THE PROBLEM: Wherever a line of the data contains "agent", copy that line.

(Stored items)
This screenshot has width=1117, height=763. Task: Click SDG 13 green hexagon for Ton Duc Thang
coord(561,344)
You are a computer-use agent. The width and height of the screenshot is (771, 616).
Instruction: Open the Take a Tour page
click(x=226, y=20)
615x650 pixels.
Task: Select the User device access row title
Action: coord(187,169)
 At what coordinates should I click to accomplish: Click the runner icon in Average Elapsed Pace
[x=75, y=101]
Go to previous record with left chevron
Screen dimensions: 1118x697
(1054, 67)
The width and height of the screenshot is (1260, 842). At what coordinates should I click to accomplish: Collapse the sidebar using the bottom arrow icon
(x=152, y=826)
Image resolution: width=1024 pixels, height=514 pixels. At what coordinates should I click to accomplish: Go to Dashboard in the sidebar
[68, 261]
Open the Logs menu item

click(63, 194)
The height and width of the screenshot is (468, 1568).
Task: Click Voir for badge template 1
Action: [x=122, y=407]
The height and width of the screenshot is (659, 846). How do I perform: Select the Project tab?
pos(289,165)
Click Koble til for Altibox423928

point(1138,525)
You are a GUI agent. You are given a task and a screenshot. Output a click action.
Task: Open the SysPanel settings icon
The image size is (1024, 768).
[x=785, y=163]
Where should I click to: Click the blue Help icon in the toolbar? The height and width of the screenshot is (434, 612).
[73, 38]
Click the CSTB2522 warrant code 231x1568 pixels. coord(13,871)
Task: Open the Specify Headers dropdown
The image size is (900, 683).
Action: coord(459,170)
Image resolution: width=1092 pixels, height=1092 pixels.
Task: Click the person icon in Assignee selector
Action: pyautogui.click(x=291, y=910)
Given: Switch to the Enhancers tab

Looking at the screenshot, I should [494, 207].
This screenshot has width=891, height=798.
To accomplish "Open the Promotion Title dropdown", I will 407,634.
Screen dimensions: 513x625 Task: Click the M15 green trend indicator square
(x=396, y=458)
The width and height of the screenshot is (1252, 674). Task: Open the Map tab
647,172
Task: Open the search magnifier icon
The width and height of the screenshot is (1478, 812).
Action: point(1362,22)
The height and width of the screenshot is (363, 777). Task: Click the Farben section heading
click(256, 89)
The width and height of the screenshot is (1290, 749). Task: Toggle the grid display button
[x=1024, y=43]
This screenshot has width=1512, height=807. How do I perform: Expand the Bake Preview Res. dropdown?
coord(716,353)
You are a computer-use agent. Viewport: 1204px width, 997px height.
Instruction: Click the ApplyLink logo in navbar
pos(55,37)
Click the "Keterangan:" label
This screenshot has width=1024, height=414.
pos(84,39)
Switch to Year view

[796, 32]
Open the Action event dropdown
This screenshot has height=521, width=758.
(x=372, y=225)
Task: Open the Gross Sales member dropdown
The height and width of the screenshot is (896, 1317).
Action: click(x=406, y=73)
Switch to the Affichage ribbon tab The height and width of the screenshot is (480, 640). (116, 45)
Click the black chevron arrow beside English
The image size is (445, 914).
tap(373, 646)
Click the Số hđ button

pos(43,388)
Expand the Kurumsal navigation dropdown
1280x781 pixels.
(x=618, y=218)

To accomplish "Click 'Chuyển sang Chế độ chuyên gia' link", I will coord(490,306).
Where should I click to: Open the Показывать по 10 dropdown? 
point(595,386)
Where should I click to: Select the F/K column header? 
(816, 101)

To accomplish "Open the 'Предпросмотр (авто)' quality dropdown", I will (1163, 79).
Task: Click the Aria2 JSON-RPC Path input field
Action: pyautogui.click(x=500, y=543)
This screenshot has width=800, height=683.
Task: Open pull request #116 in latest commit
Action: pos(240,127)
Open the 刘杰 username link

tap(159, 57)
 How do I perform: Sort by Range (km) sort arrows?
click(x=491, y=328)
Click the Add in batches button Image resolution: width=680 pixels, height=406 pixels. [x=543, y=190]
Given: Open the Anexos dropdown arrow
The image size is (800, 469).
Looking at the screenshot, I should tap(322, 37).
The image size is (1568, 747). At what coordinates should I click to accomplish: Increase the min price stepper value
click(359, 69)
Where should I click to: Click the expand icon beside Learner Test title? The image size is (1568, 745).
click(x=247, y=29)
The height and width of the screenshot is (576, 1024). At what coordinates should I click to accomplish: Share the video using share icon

RESPONSE TO THE EXERCISE:
You are a computer-use agent. The width and height of the screenshot is (771, 616).
You are a GUI agent. You are given a task and a screenshot. Output a click action.
You are a computer-use agent. Viewport: 1204px width, 997px height.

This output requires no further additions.